> **Exercise objective**
From the entries below, report how many lines contain the string "ribbon". Only the number is wanted.

> **Dataset entries**
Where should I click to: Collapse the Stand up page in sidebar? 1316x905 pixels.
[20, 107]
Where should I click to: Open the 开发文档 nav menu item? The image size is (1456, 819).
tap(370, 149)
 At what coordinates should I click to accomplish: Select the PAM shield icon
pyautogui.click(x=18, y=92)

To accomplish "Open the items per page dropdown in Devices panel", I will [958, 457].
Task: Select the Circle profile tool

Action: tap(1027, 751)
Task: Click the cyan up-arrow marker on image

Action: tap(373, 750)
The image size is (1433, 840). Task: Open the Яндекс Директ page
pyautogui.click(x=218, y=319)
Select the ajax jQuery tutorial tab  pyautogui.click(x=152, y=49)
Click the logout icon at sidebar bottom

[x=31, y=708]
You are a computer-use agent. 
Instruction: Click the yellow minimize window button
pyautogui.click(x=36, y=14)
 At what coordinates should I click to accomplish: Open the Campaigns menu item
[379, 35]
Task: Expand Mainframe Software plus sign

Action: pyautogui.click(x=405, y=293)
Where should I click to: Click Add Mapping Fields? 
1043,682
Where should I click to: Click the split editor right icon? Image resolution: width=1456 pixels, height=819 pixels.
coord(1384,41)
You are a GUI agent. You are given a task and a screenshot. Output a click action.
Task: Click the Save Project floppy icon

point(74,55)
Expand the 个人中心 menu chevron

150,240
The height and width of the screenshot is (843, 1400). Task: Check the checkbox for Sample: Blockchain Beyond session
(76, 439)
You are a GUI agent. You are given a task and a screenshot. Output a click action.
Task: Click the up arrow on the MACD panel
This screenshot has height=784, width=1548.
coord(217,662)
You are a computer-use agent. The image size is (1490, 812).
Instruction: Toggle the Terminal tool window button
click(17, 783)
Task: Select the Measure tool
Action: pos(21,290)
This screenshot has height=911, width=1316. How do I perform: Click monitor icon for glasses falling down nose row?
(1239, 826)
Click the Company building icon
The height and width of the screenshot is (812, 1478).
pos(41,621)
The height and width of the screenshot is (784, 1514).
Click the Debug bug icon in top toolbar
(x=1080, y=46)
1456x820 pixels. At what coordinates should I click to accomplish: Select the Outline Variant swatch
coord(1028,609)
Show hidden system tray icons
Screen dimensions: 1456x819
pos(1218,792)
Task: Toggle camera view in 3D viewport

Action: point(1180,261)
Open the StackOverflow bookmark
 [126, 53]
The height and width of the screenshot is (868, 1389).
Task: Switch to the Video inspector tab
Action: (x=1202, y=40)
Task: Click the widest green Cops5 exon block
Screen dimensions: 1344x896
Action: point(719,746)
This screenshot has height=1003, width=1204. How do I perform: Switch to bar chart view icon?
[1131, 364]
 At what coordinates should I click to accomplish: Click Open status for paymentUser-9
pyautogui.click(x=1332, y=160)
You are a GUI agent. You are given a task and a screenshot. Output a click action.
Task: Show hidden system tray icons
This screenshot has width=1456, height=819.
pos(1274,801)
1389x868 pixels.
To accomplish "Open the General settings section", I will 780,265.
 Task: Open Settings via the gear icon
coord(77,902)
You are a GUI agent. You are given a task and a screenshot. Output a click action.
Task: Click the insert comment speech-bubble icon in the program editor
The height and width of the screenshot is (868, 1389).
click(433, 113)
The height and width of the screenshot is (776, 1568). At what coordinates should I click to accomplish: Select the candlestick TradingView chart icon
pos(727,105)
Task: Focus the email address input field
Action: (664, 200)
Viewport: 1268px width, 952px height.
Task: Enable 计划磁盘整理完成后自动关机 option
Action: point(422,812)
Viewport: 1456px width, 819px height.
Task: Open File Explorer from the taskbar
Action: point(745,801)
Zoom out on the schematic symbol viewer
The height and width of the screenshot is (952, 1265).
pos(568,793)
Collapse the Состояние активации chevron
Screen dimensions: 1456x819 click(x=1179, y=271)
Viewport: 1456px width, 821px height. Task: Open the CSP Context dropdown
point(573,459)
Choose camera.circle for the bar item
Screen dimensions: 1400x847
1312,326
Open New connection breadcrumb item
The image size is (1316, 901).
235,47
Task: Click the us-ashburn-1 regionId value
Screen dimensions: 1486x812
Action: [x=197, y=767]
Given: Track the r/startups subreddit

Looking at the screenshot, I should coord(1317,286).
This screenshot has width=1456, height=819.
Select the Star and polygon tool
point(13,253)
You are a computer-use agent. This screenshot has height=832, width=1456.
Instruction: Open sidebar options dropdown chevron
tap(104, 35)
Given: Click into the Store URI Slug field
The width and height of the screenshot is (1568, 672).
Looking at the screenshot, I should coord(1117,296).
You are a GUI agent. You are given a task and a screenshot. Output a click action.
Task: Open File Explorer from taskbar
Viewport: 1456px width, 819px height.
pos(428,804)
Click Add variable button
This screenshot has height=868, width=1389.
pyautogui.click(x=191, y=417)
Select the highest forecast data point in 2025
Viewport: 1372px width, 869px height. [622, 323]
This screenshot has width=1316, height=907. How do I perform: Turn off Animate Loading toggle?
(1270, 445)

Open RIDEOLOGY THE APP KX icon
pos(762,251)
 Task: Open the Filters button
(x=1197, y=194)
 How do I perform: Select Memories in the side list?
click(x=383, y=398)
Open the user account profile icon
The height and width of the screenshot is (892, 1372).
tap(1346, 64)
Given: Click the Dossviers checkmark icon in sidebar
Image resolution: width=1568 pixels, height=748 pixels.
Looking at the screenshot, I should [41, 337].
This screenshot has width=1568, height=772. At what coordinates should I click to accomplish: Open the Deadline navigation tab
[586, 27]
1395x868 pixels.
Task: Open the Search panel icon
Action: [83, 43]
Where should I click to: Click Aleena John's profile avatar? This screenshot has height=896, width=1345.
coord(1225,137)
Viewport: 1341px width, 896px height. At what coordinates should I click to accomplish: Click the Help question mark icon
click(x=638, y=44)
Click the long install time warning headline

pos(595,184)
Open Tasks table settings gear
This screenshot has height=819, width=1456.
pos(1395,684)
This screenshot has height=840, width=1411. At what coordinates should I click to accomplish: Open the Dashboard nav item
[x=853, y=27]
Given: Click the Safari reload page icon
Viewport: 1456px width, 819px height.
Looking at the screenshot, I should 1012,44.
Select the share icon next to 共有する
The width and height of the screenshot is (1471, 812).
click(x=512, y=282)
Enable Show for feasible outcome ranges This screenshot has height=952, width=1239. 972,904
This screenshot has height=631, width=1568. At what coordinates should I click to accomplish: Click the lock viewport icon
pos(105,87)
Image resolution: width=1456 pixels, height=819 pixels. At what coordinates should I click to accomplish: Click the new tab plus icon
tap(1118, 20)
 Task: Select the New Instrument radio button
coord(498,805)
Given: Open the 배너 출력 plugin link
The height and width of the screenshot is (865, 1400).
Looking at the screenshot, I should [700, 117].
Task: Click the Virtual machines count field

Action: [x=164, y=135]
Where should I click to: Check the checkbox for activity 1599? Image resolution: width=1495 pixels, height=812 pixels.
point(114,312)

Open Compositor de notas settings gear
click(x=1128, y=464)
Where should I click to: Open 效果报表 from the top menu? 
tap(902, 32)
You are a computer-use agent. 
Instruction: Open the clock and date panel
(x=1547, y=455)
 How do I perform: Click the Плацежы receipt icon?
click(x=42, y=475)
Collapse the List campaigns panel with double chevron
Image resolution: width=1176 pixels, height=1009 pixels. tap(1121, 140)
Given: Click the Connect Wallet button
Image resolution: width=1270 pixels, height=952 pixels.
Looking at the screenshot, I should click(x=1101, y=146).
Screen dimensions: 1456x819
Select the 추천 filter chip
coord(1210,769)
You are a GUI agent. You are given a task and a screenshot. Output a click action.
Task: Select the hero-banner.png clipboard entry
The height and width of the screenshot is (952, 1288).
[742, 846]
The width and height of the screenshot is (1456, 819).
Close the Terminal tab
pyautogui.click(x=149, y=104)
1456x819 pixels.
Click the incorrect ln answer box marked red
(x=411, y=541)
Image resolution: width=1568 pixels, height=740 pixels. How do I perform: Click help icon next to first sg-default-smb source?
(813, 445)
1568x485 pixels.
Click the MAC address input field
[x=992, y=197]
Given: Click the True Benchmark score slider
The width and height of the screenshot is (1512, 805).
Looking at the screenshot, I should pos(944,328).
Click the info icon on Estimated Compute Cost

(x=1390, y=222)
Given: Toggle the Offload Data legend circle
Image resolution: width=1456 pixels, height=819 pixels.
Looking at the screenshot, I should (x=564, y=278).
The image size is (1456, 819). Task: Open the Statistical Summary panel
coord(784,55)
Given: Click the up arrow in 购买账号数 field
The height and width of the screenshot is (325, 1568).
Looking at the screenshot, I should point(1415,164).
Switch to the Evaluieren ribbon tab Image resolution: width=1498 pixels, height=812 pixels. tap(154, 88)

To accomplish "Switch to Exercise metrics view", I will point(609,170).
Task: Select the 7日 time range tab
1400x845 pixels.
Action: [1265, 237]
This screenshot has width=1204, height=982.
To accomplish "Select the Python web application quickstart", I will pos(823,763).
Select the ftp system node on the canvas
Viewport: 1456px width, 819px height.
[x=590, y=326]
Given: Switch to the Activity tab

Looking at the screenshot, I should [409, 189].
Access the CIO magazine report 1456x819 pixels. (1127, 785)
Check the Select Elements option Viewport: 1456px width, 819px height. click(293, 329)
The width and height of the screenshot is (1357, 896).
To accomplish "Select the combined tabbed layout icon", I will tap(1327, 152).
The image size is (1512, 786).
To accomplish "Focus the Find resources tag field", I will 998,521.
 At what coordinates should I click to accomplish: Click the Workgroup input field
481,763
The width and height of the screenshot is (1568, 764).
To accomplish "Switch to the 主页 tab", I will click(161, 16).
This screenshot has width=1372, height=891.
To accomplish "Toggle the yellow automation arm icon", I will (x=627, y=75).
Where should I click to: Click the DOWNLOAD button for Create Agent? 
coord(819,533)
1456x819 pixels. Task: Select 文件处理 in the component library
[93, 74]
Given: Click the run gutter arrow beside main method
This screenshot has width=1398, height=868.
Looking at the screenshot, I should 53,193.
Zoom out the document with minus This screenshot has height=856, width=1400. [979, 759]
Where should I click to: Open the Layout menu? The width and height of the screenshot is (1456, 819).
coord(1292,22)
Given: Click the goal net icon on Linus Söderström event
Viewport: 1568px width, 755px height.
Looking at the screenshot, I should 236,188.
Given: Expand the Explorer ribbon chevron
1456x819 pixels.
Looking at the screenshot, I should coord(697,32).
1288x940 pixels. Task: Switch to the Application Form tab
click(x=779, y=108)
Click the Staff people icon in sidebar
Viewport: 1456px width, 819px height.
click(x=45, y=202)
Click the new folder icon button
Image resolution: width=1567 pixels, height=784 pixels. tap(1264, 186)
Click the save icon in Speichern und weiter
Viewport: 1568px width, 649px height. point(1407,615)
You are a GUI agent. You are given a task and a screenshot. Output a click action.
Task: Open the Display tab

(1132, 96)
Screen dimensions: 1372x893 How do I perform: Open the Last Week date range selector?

> **Task solution**
2